There are several options for running inference on the underlying Llama model, depending on available hardware and resources:

  1. For machines with powerful GPUs:
    • meta-reference-gpu
    • tgi
  2. For regular desktop machines:
    • ollama
  3. For users with an API key for remote inference providers:
    • together
    • fireworks

Example: meta-reference-gpu distribution

Here is a step-by-step guide to set up Llama Stack for the "meta-reference-gpu" distribution:

Prerequisites

  • Make sure you have Git installed on your system.
  • You need to have access to a single-node GPU to start a local server.
  • You need to have Docker installed on your system.

Download models

Before proceeding, you need to download the Llama model checkpoints to the ~/.llama directory. You can do this by following the installation guide here: installation guide.

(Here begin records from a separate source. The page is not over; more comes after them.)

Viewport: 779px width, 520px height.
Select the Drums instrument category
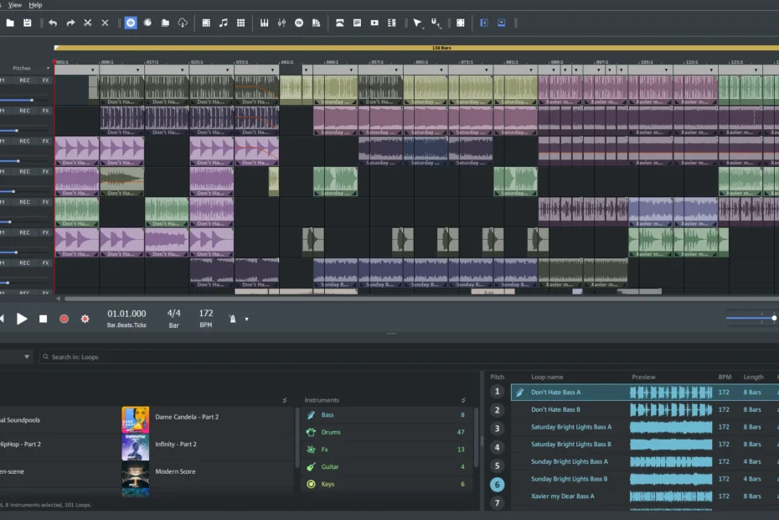332,432
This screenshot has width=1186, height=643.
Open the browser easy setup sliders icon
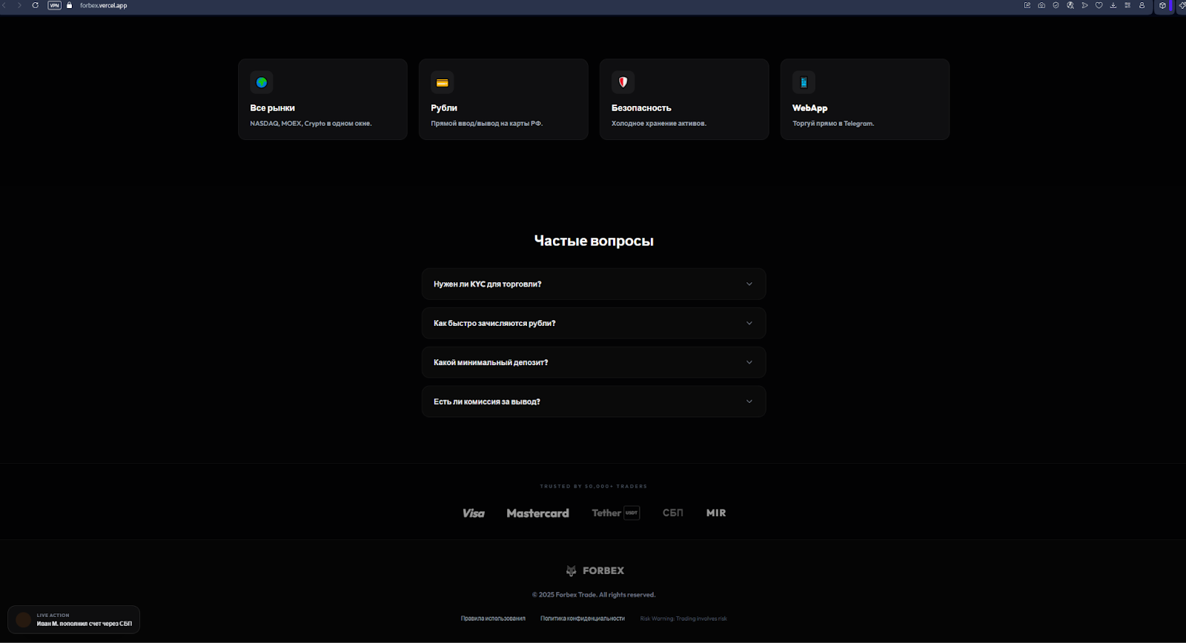[1127, 5]
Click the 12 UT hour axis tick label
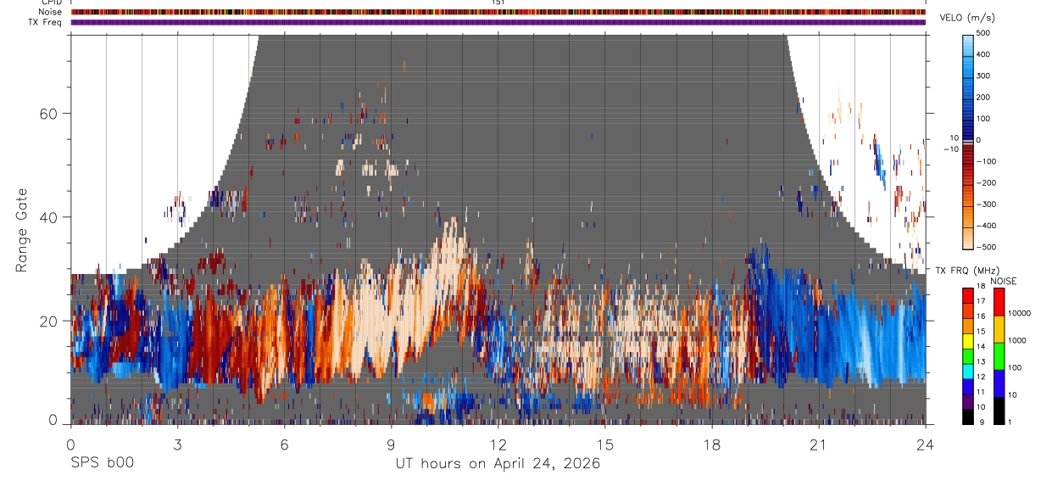This screenshot has width=1041, height=481. (x=498, y=445)
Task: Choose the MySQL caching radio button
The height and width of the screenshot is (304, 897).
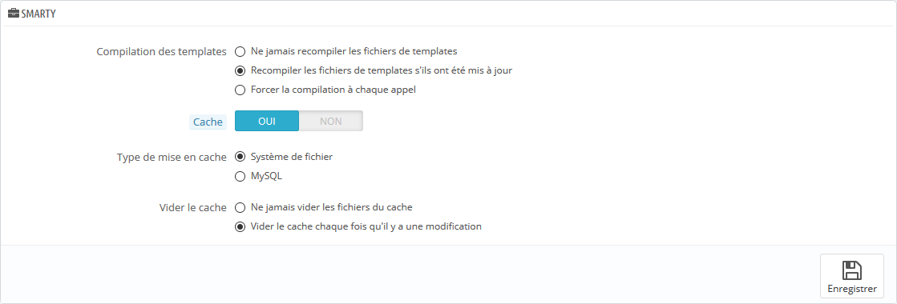Action: 240,177
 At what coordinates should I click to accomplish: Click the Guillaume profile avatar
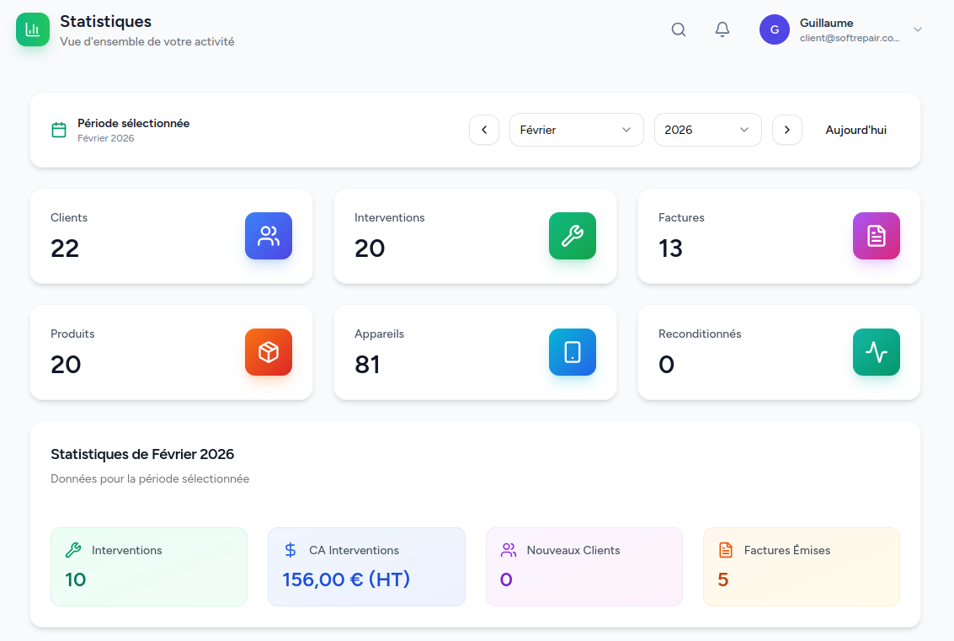coord(774,29)
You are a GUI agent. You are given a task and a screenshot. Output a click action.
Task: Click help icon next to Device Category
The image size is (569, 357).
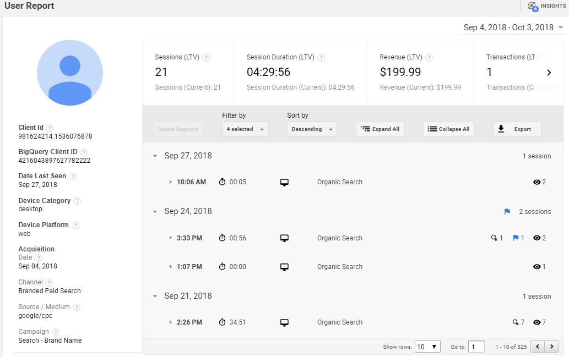tap(77, 201)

Once you have downloaded the models, you should see a list of model checkpoints in the ~/.llama/checkpoints directory, similar to the following:

$ ls ~/.llama/checkpoints
Llama3.1-8B           Llama3.2-11B-Vision-Instruct  Llama3.2-1B-Instruct  Llama3.2-90B-Vision-Instruct  Llama-Guard-3-8B
Llama3.1-8B-Instruct  Llama3.2-1B                   Llama3.2-3B-Instruct  Llama-Guard-3-1B              Prompt-Guard-86M

Clone the repository

Open a terminal and run the following command to clone the Llama Stack repository:

sh
git clone [email protected]:meta-llama/llama-stack.git

This will download the Llama Stack repository to your local machine.

Start Docker containers

Change into the distributions directory within the cloned repository:

sh
cd llama-stack/distributions/meta-reference-gpu

Run the following command to start the "meta-reference-gpu" distribution using Docker Compose:

sh
docker compose up

This command will download and start running a pre-built Docker container for the "meta-reference-gpu" distribution.

Updating the model serving configuration

If you want to update the model currently being served by the distribution, you can modify the config.model in the run.yaml file. Make sure you have the model checkpoint downloaded in ~/.llama.

You can list the available models to download using the command llama model list, and download a model using the command llama model download <model_name>

Make sure to update the config.model in the run.yaml file to the name of the model you want to serve.

Send request to the server

Here's a how to send the chat completion request to the server.

Run the following command:

sh
curl http://localhost:5000/inference/chat_completion \
  -H "Content-Type: application/json" \
  -d '{
      "model": "Llama3.1-8B-Instruct",
      "messages": [
          {"role": "system", "content": "You are a helpful assistant."},
          {"role": "user", "content": "Write me a 2 sentence poem about the moon"}
      ],
      "sampling_params": {"temperature": 0.7, "seed": 42, "max_tokens": 512}
  }'

This will send the request to the server's /inference/chat_completion API. The response from the server will be displayed in the terminal. It should look something like this:

json
{
  "completion_message": {
    "role": "assistant",
    "content": "The moon glows softly in the midnight sky, \nA beacon of wonder, as it catches the eye.",
    "stop_reason": "out_of_tokens",
    "tool_calls": []
  },
  "logprobs": null
}

This response indicates that the server has successfully processed the chat completion request and returned a generated poem.